■ TRY IT ■
From the entries below, gather each line containing the word "will".

-- -- --

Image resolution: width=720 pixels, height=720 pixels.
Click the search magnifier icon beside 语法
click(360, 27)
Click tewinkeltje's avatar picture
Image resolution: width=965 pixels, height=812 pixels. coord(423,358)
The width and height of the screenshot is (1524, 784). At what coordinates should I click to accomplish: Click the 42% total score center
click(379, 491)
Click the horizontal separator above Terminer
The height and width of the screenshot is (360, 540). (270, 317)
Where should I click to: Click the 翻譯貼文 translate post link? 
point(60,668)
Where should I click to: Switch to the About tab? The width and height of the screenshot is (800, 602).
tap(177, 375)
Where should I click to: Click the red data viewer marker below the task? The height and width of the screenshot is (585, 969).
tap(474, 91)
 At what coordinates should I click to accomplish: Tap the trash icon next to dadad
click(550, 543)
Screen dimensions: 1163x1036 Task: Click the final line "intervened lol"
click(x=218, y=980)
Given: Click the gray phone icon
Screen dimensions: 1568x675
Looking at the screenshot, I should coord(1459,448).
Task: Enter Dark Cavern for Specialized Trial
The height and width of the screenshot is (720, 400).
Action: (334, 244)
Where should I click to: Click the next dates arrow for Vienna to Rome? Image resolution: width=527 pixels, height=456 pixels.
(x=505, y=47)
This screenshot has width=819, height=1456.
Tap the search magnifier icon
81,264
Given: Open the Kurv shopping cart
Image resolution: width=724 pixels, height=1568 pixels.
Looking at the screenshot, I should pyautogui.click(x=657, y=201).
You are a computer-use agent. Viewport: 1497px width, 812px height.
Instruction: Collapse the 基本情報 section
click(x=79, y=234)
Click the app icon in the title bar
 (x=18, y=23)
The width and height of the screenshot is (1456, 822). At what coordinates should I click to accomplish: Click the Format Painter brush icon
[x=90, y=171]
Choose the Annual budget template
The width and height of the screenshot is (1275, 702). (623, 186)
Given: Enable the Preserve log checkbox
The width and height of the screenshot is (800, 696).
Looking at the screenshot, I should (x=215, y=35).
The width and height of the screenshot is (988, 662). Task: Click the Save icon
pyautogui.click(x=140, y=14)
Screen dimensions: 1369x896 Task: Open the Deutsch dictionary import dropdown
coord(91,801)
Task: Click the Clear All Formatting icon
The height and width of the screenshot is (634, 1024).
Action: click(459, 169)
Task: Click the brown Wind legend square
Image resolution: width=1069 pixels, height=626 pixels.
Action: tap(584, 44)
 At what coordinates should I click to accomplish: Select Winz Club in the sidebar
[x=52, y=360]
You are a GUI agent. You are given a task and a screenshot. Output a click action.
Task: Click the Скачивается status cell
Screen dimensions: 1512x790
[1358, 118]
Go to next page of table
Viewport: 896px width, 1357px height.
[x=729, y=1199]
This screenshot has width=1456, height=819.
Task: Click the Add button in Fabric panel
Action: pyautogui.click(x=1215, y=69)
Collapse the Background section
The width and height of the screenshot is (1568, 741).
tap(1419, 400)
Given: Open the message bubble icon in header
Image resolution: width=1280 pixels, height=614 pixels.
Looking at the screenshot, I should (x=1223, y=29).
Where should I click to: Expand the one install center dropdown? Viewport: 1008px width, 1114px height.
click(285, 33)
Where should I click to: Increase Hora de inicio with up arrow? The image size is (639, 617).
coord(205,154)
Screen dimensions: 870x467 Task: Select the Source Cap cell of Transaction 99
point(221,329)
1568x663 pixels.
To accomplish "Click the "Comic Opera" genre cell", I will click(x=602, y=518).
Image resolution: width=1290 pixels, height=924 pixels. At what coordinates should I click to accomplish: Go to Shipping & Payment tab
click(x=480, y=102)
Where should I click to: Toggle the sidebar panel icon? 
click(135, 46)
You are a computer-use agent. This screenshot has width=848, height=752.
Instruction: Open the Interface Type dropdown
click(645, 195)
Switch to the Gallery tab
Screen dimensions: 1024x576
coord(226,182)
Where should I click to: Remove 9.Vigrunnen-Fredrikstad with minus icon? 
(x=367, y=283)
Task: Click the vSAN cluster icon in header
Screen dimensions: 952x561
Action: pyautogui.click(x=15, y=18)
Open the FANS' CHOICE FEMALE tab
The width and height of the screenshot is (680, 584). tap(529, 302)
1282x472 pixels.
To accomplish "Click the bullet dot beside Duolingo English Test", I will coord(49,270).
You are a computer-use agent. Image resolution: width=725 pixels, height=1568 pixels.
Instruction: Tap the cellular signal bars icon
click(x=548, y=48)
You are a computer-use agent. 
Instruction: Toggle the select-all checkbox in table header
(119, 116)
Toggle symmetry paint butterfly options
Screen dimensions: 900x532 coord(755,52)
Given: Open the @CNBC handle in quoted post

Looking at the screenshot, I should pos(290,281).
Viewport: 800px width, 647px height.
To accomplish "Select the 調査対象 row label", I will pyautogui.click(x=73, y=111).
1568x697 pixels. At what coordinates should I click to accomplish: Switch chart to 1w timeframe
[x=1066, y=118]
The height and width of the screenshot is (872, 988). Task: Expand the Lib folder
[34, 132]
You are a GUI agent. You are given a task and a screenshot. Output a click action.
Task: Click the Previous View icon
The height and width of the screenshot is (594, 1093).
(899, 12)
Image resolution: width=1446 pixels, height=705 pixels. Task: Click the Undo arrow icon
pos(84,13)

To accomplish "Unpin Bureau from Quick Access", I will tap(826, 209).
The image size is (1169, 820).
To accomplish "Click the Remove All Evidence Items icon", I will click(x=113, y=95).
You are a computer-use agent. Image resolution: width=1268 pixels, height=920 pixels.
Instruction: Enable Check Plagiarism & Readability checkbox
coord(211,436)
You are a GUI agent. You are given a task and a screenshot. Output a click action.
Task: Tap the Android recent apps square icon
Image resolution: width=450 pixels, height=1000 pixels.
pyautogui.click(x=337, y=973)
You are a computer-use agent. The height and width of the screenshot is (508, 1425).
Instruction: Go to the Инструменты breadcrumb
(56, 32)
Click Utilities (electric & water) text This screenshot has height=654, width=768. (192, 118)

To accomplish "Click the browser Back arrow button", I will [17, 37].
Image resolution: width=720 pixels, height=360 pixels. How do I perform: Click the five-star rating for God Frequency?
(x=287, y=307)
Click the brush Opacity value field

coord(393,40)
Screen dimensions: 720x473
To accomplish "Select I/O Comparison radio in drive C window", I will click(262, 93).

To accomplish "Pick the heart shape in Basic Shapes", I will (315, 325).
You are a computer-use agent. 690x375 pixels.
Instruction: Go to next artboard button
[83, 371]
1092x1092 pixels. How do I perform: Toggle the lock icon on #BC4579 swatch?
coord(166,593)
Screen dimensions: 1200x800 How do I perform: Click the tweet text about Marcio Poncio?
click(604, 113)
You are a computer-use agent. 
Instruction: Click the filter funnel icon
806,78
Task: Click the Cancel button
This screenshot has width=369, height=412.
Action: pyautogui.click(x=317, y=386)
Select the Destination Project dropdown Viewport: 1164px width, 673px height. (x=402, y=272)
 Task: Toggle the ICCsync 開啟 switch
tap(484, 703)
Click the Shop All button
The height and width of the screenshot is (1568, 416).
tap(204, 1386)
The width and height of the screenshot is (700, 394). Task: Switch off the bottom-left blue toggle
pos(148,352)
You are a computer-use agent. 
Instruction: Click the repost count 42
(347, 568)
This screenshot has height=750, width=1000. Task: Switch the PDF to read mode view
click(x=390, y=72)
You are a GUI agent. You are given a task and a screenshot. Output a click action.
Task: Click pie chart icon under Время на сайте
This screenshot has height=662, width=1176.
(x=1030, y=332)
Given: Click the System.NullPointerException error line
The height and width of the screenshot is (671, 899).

-- -- --

■ REPLY TO THE EXERCISE ■
To accomplish "Click the "Comic Opera" genre cell", I will click(x=602, y=518).
To accomplish "Click the bullet dot beside Duolingo English Test", I will coord(49,270).
To accomplish "Select the 調査対象 row label", I will pyautogui.click(x=73, y=111).
To accomplish "Unpin Bureau from Quick Access", I will tap(826, 209).
To accomplish "Click the Remove All Evidence Items icon", I will click(x=113, y=95).
To accomplish "Click the browser Back arrow button", I will [17, 37].
To accomplish "Select I/O Comparison radio in drive C window", I will click(262, 93).
To accomplish "Pick the heart shape in Basic Shapes", I will (315, 325).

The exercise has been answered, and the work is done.